Snubber Resistor Design For Motor Control Applications

The purpose of snubber circuits is the suppression of voltage spikes that otherwise may damage sensitive electronic components. They are also used to reduce (damp) electrical oscillations (ringing) caused by the voltage pulse (spikes) and for controlling the rise rate of a voltage pulse. In this post, we consider the key snubber resistor design and construction issues that should be considered to ensure reliable, long term operation.

The switching of inductive loads tends to cause significant voltage transients and oscillations in motor control circuits. The simplest snubber circuits, based on a capacitor and snubber resistor connected in series across the switch, are suitable for most voltage transient control and damping applications, particularly for low to medium power applications where the loss in the resistor is not excessive.

During switching the capacitor charges and therefore controls the rate of rise and peak voltage, while during steady state operation it discharges through the resistor. The value of the resistor should be as close as possible to the impedance of the parasitic resonance that it is intended to damp. This must be balanced against minimising power dissipation which means the resistor value should be as low as possible.

A low resistance value minimises power losses and heat generation, but given the potentially high energy stored in the capacitor the snubber resistor designer must ensure the resistor can survive relatively high current flow and rapidly dissipate the heat generated. Failure of the snubber circuit components may have severe consequences in many motor control applications.

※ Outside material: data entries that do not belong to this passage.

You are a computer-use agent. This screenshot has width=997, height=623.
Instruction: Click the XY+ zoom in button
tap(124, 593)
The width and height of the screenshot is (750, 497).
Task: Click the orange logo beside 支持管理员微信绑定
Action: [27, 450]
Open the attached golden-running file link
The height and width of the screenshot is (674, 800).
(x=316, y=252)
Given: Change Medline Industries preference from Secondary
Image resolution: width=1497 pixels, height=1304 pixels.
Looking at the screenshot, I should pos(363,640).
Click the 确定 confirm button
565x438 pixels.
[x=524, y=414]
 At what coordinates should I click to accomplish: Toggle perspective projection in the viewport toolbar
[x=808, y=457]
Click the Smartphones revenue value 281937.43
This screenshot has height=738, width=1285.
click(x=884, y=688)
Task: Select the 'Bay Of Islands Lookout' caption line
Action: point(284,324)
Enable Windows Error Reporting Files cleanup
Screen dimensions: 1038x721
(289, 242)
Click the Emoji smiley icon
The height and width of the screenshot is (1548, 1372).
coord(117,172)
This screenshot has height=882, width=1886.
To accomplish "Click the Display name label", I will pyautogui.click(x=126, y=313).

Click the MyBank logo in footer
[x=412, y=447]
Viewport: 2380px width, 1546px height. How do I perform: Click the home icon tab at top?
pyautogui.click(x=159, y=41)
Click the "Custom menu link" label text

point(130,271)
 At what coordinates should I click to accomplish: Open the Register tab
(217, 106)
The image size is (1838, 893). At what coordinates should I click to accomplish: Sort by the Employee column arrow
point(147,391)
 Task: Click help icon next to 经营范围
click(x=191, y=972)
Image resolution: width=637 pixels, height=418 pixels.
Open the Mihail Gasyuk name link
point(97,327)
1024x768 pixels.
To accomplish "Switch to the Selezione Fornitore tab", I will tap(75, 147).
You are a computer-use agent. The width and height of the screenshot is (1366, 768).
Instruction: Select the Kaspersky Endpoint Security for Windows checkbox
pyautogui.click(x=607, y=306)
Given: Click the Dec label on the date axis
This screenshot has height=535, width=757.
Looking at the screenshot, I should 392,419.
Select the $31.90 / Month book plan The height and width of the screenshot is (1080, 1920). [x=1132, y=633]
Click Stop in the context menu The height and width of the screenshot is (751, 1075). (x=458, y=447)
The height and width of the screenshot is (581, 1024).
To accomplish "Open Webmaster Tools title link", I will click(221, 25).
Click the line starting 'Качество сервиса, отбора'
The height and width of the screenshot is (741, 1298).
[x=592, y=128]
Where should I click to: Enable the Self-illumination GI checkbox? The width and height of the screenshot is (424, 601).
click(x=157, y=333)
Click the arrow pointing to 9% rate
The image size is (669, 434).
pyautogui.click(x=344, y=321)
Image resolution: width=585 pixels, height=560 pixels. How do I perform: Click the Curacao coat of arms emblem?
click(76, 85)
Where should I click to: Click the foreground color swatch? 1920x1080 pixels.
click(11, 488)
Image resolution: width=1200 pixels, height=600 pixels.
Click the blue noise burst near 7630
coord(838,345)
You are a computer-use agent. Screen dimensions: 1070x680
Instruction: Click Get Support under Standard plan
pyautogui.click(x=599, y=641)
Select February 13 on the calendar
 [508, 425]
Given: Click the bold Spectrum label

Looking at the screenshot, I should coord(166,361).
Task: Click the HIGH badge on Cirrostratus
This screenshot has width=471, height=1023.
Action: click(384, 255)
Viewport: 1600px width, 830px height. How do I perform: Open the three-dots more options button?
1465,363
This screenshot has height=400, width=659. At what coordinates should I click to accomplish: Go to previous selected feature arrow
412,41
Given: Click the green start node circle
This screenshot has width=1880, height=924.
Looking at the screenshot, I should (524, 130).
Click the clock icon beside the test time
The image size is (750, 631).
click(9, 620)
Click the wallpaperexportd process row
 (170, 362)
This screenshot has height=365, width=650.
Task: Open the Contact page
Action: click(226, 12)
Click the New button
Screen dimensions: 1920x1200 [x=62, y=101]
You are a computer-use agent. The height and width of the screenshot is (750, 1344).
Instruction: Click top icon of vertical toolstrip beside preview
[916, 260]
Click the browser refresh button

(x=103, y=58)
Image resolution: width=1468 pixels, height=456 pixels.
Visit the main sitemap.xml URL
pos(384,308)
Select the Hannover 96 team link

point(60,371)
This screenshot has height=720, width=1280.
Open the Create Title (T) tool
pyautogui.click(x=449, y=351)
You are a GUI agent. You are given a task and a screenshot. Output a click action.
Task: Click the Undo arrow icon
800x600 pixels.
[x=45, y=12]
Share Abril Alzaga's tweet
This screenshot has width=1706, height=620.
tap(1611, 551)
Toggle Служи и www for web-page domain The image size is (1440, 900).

Thick film is an ideal choice when cost is an issue and it is important to dissipate high power in a small given area. Thick film technology is also low inductance which minimises ringing effects and simplifies the snubber circuit design.

The snubber resistor designer must ensure the thick film snubber resistor device has sufficient mass to dissipate the heat generated (via a heatsink if necessary) and the resistor element can survive the high, short term current flow. The choice of materials,  including both the resistor and substrate materials, is crucial if a reliable device is to be produced in the smallest possible footprint. This must be traded off against the potentially high cost of those materials.

Snubber resistor manufacturing is also important for reliable, long term, operation. A number of the factors causing power resistor failure can be related back directly to the resistor manufacturing process.